3. With the Court's holding that petitioner's liability is limited to the amount stated in the ticket, the
award of attorney's fees, which is grounded on the alleged unjustified refusal of petitioner to satisfy
private respondent's just and valid claim, loses support and must be set aside.

WHEREFORE, the Petition is hereby GRANTED and the Decision of the Intermediate Appellate
Court is SET ASIDE and a new judgment is rendered ordering petitioner to pay private respondents
damages in the amount of US $600.00 or its equivalent in Philippine currency at the time of actual
payment.

SO ORDERED.

Fernan, C.J., Feliciano and Bidin JJ., concur.

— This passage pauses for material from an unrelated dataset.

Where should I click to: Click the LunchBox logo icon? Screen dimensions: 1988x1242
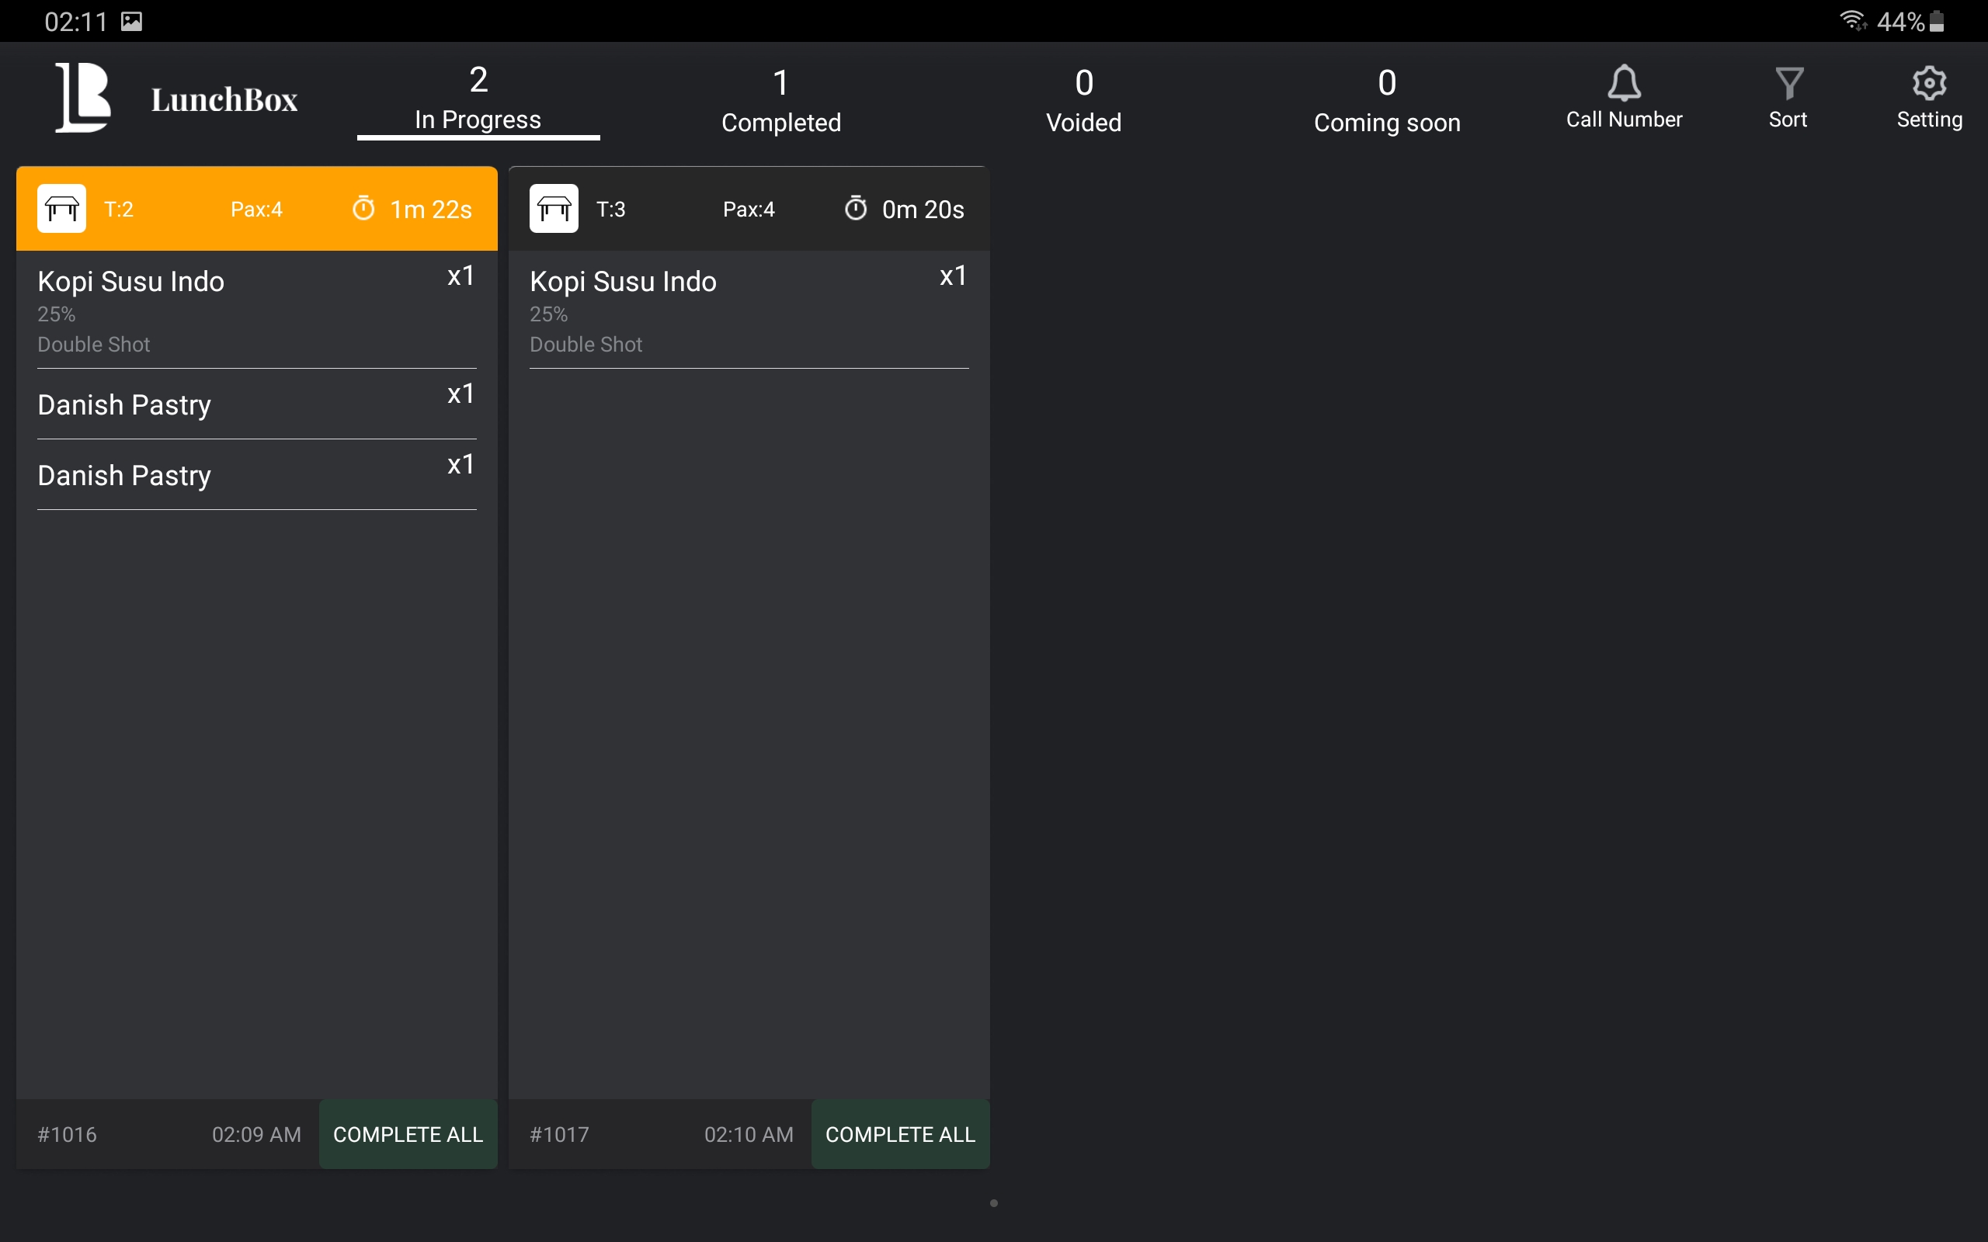click(82, 98)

Gutierrez, Jr., J., took no part.

Footnotes

* Art. 1750. A contract fixing the sum that may be recovered by the owner or shipper
for the loss, destruction, or deterioration of the goods is valid, if it is reasonable and
just under the circumstances, and has been fairly and freely agreed upon.

** The Warsaw Convention actually provides that "[i]n the transportation of checked
baggage and of goods, the liability of the carrier shall be limited to a sum of 250
francs per kilogram, unless the consignor has made, at the time when the package
was handed over to the carrier, a special declaration of the value of delivery and has
paid a supplementary sum if the case so requires. In that case, the carrier will be
liable to pay a sum not exceeding the declared sum, unless he proves that the sum is
greater than the actual value to the consignor at delivery.... The sums mentioned
above shall be deemed to refer to the French franc consisting of 65-1/2 milligrams of
gold at the standard of fineness of nine hundred thousandths. These sums may be
converted into any national currency in round figures. [51 O.G. 5084, 5091.]
Proclamation No. 201, (September 23, 1955) made public the adherence of the
Republic of the Philippines to the Warsaw Convention. [51 O.G. 4933.]